Dans le cadre du programme Qualeb axé sur la sécurité alimentaire au Liban, l’Université Saint-Joseph a bénéficié de subventions lui permettant de s’équiper d’un laboratoire de métrologie et de fractionnement isotopique. Ce laboratoire est le seul au Liban, et même en Asie, à pouvoir déterminer l’origine botanique (raisin/mélasse) et géographique (raisin libanais ou autres) d’un alcool. Désormais certifié ISO et accrédité par le Cofrac (instance nationale d’accréditation française), ce laboratoire est pourtant boudé par les producteurs d’arak qui, selon Toufic Rizk, doyen de la faculté des sciences de l’USJ, n’ont pas d’intérêt à dévoiler la composition de leur alcool : à l’exportation, seule la qualité de l’alcool est contrôlée (degré d’alcool, taux d’aldéhydes, de méthanol, de métaux lourds…), l’appellation “arak” n’étant, par exemple, pas reconnue par l’Union européenne. Selon lui, sans obligation de contrôle imposée par les autorités publiques, aucun producteur ne jouera le jeu de la transparence : « Ce laboratoire ne sert à rien.

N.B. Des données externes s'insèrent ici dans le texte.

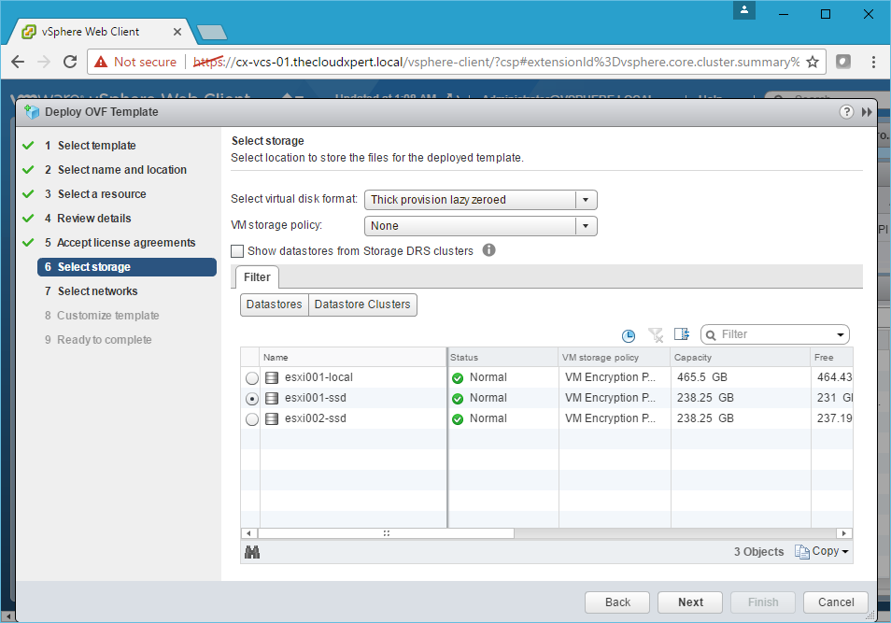
Task: Click the info icon next to Storage DRS
Action: pos(488,250)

Pourquoi voulez-vous que les producteurs payent des analyses dont le coût moyen par échantillon est de 500 dollars ? » demande-t-il révolté.  Livrés à eux-mêmes, les producteurs déplorent l’opacité du marché libanais mais rechignent malgré tout à faire analyser leur arak : une logique individualiste sur le mode du « pourquoi moi et pas les autres ».  Outre le goût, le prix est le seul critère de sélection laissé au consommateur. Compte tenu du coût du raisin et de l’anis, et des quantités nécessaires pour produire un litre d’arak, on peut considérer qu’un arak traditionnel à base d’alcool de raisin et de graines d’anis peut difficilement être vendu en dessous de quatre à cinq dollars la bouteille. Mais ce critère n’est cependant pas d’une grande fiabilité. Le laboratoire de l’USJ a réalisé quelques tests et a trouvé des traces de betterave dans une bouteille d’arak, commercialisée aux alentours de 10 dollars dont l’étiquette indique pourtant : « Produit à base de grappes de raisin et de graines d’anis. » Une supercherie à laquelle seule une Appellation d’origine contrôlée pourrait permettre de mettre fin, selon la plupart des producteurs.

L’arak, un alcool nocif ?

Si de nombreux décès liés à une absorption excessive de méthanol contenu dans l’arak local ont été recensés en Indonésie, le Liban semble plutôt épargné. Seules quelques migraines sont régulièrement diagnostiquées, notamment après la consommation d’araks artisanaux. D’après les explications du professeur Aziz Geahchan, qui dirige un centre de toxicologie, ces maux de tête sont causés par une dilatation des vaisseaux sanguins, liés à l’absorption d’aldéhydes en trop grande quantité. Ces produits volatils, dérivés du méthanol, sont habituellement éliminés lors de la première distillation de l’arak, un processus au cours duquel le producteur doit rejeter la tête et la queue de l’alcool qui les concentrent. « Pour des raisons économiques, certains producteurs d’arak baladi auraient tendance à ne pas respecter cette règle, afin de conserver un volume maximum de boisson », explique le professeur Geahchan.
La présence de métaux lourds dans l’arak peut également être nocive pour la santé. L’utilisation d’alambics en cuivre lors de la distillation permet de minimiser leur quantité. Concernant les ingrédients de l’arak, l’utilisation d’alcool de raisin ou d’alcool industriel (96°) n’influe pas sur la qualité de l’arak, en termes de nocivité.